I would suggest that if you are ”tired of seeing articles showing off a 20-something wearing $1000 of clothes and $4000 worth of gear in a $80K overland rig.” that perhaps you spend less tims on social media, or the internet in general and spend more time doing something that either brings you joy, or is at least productive.
I know you were mostly replying to Banjo, but my original comment was an honest request for more detail on stories like this… it’s easy to chuck it all in and go walkabout for a year… but hearing stories from people who’ve managed to make adventure a substantial (and sustainable!) part of their lives would be really interesting…
living cheap for a bit is fine, but given everybody gets old, needs healthcare, somewhere to live eventually, a way to buy even the basics, plus transport, etc etc…
the only real stories I’ve heard in this regard are:
1) earn a lot as a wage slave for a number of years (decades!?), then retire
2) do some sort of nomadic work (blogger, travel photograhper
3) lucky enough to have family money (which I don’t begrudge – we’d all be very happy to be in that situation)
I would genuinely love to hear about people’s stories outside of these scenarios…
I’m not sure that there are options outside of those three scenarios. Other than losing a job and having savings and deciding, screw it, I’m going for it. It’s a good question, and I’ll consider reaching out to the author to ask. Would it diminish enjoyment of the piece if she was independently wealthy, though?
For the sake of argument (the friendly kind!!) I would also like to know if the author would be willing to share how she made it happen.
If forced, I could live and travel for perhaps 8-10 years living off of savings.
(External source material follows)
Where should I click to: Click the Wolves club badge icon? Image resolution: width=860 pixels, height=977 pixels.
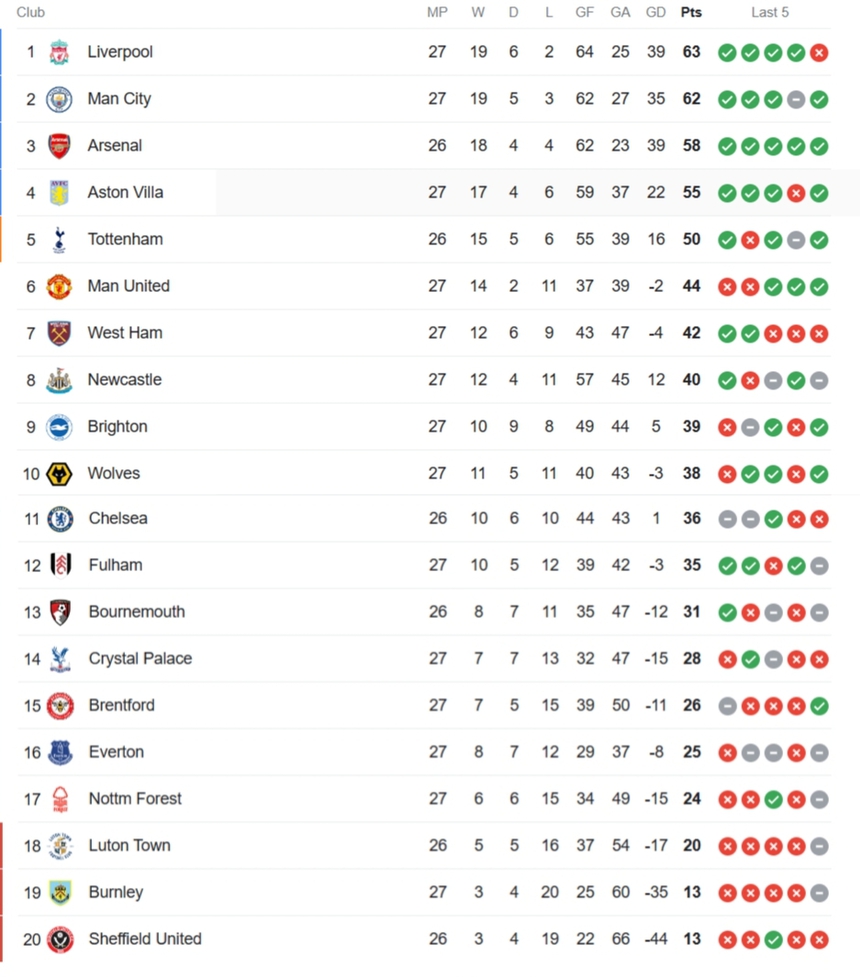coord(59,473)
But then I would be 55 years old, flat broke and a decade out of the job market….and thats not how I want to end up 🙂
EXACTLY, PRECISELY, THIS! ^^
yes please share more about the ‘how’ — did you sell the house or continue renting it out? did you hire a property manager while you were gone? how much did you save up before you quit? what about health insurance? and the cost of travel & food? did you freelance? my soul is dying stuck in a corporate clusterf…
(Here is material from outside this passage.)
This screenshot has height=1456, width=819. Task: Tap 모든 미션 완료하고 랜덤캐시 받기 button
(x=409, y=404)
You realized in a palpable way that freedom gives you value.
Some people feel valuable by serving others.
Adventurers see more value in personal freedom that demonstrates what humans are capable of doing when we break free from patterns of conventional existence.
Like the previous comment though, I would also like to know if the author is somehow monetarily wealthy enough to bail on society and spend months at a time adventuring!!!
Why the need for a cheap shot about Donald Trump in an otherwise fascinating story of pushing one’s limits? Does everything, even outdoor adventure, have to relate back to one’s political beliefs? Even though it alienates a not insignificant number of readers (and subscribers and potential subscribers)?
I don’t think it was a cheap shot to point out the president’s lack of political experience as being a kind of motivation that people can do things without experience.
I agree wholeheartedly on that aspect. I was referring to the assertion that he has “no discernible skills.”
Welcome to the 2010s/soon-to-be 2020s.